By the late ’60s, notes Boston Globe contributor Sullivan, Brown was “Soul Brother Number One to black America.” On April 5, 1968, one day after the assassination of Martin Luther King Jr., Brown played what would become a landmark show at the Boston Garden. But the show almost didn’t occur. As the city’s traditionally black neighborhoods hovered on the verge of chaos—a fate that befell many cities around the country following King’s death—Garden officials and Mayor Kevin White decided to cancel the concert. However, after much negotiating with city counsilor Tom Atkins, activist Paul Parks and others, they agreed that “the concert would have a healing effect on the city”—especially since they decided to televise the event live. After an argument over the fee for his appearance, the Godfather of Soul took the stage, pleading peace and turning in an electric, if somewhat ragged, performance. Because most of the audience who couldn’t make it to the show chose to watch at home, Boston’s streets remained mercifully free of violence. With serviceable prose, Sullivan ably navigates the many conflicting allegiances surrounding the event, taking time to chronicle Brown’s rise to fame and the concurrent increase in civil-rights agitation and its reflection in the music of the time.

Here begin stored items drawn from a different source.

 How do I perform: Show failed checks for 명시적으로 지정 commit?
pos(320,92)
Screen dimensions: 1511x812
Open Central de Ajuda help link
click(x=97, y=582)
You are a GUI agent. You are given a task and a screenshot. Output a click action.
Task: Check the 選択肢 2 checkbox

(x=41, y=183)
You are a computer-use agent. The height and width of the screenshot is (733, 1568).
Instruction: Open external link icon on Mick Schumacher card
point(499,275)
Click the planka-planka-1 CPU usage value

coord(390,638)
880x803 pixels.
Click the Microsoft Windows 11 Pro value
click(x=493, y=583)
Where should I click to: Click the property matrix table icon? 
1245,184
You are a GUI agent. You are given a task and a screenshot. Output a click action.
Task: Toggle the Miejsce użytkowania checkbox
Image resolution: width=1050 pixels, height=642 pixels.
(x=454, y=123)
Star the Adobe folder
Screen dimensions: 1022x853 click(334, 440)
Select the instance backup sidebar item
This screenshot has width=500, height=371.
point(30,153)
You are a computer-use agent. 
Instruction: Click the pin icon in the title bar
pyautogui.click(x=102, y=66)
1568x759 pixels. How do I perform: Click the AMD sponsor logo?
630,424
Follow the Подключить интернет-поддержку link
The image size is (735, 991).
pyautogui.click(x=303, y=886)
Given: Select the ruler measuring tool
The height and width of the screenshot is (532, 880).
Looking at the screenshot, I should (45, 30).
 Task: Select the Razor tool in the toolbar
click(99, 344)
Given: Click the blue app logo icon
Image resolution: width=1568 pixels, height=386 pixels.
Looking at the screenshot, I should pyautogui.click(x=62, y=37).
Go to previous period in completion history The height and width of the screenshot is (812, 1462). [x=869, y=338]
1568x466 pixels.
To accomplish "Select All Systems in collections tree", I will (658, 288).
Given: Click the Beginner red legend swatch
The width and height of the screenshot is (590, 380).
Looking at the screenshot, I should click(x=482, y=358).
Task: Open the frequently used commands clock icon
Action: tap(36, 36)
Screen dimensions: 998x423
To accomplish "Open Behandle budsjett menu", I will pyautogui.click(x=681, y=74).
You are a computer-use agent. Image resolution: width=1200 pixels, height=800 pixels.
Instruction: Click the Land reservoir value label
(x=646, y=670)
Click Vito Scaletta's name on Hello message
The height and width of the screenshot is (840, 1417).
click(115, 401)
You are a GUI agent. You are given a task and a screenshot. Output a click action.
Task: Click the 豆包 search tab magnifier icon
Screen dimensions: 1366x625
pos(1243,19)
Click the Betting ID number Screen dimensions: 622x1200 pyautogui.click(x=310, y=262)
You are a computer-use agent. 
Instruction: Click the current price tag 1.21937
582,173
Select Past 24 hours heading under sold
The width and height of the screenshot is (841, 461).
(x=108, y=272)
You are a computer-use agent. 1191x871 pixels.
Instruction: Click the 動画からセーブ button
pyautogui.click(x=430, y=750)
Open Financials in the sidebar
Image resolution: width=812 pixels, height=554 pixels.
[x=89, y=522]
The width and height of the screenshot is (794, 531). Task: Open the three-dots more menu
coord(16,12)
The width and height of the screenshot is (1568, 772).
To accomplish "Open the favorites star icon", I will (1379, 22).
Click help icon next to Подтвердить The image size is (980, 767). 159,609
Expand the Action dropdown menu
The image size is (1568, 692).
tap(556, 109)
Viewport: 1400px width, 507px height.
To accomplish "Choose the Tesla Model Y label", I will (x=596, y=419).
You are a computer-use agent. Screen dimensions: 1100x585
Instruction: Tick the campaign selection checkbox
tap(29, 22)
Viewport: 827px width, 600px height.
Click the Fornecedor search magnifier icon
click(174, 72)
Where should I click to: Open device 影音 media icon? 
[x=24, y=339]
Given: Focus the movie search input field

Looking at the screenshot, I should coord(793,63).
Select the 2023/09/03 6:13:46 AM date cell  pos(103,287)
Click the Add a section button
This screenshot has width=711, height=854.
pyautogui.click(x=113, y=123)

He charts Brown’s burgeoning relationship with Al Sharpton and other civil-rights leaders, and examines the backlash the entertainer endured when he supported Richard Nixon. (During a 1973 performance at The Apollo, one banner read, “James Brown, Nixon’s Clown.”) Throughout the narrative, Sullivan provides intermittently insightful commentary on Brown’s music, duly recognizing that “his crucial innovation was to hear each instrument in his orchestra as another form of percussion.” Continuing in that vein, the author closes by citing musicians whose sound was most directly influenced by Brown, including Afrika Bambaataa, Run-DMC, Marley Marl and Big Daddy Kane.
Sullivan may not capture the fiery soul of the best James Brown performance, but he shines a light on an important instance of music affecting real change.